#### Data to use ####
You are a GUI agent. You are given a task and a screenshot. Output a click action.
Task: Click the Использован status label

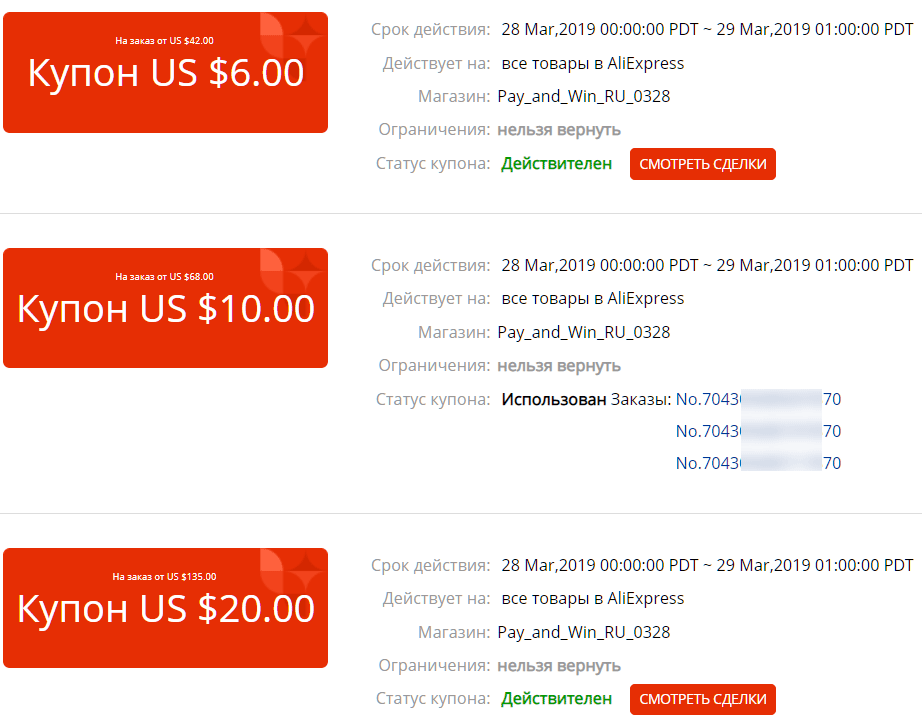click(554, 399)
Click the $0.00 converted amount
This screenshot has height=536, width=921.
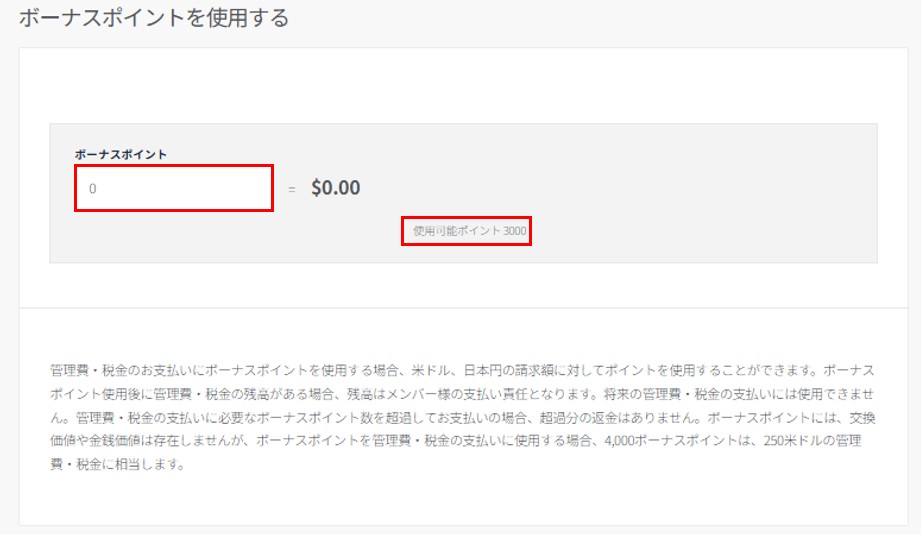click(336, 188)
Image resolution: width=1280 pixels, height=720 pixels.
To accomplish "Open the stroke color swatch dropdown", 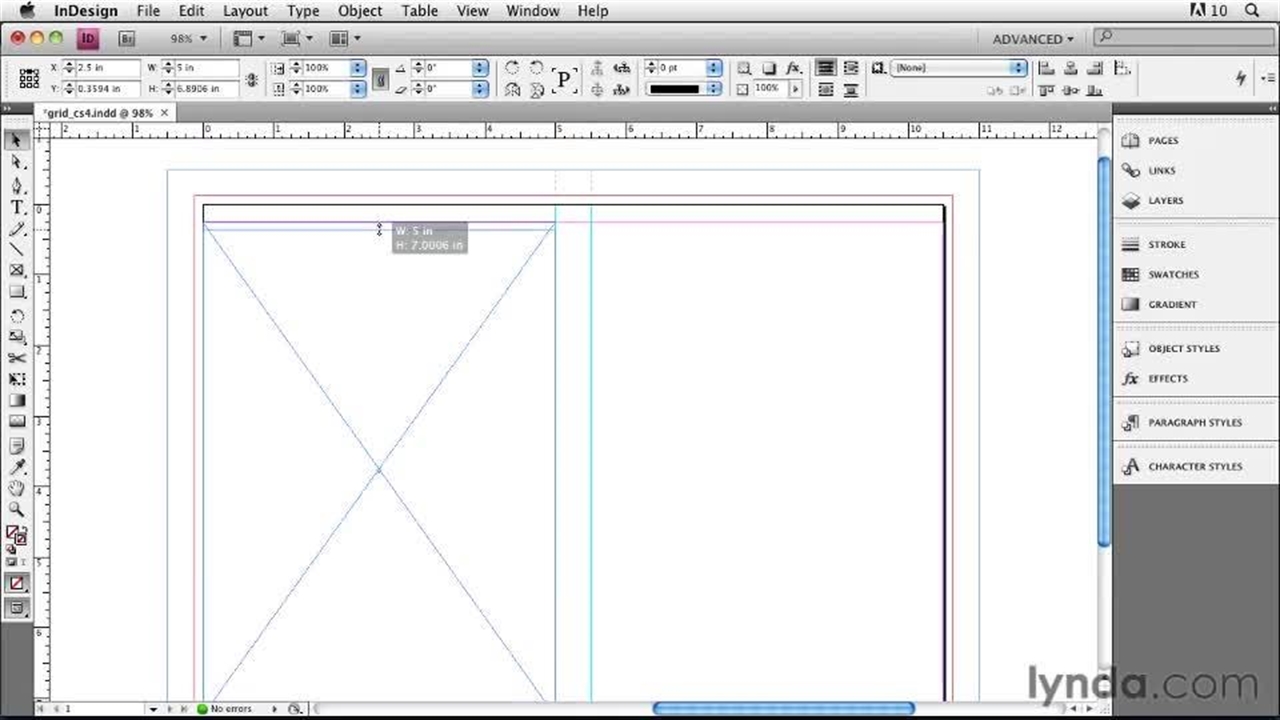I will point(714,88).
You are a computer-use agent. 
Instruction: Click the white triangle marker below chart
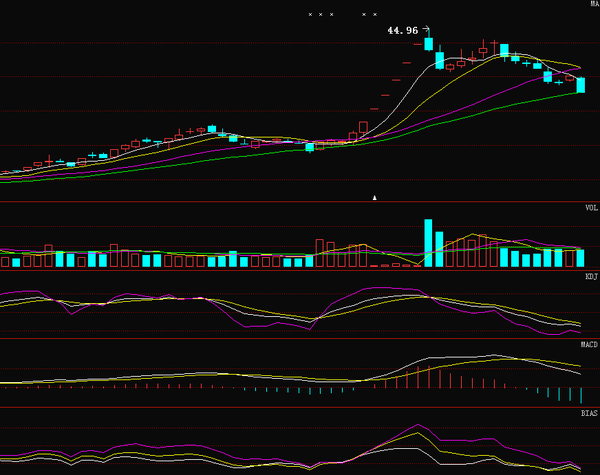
####
- **Exercise aim**
Your reply should be one number, the count of lines in the data that include the word "agent".

- **Answer area**
2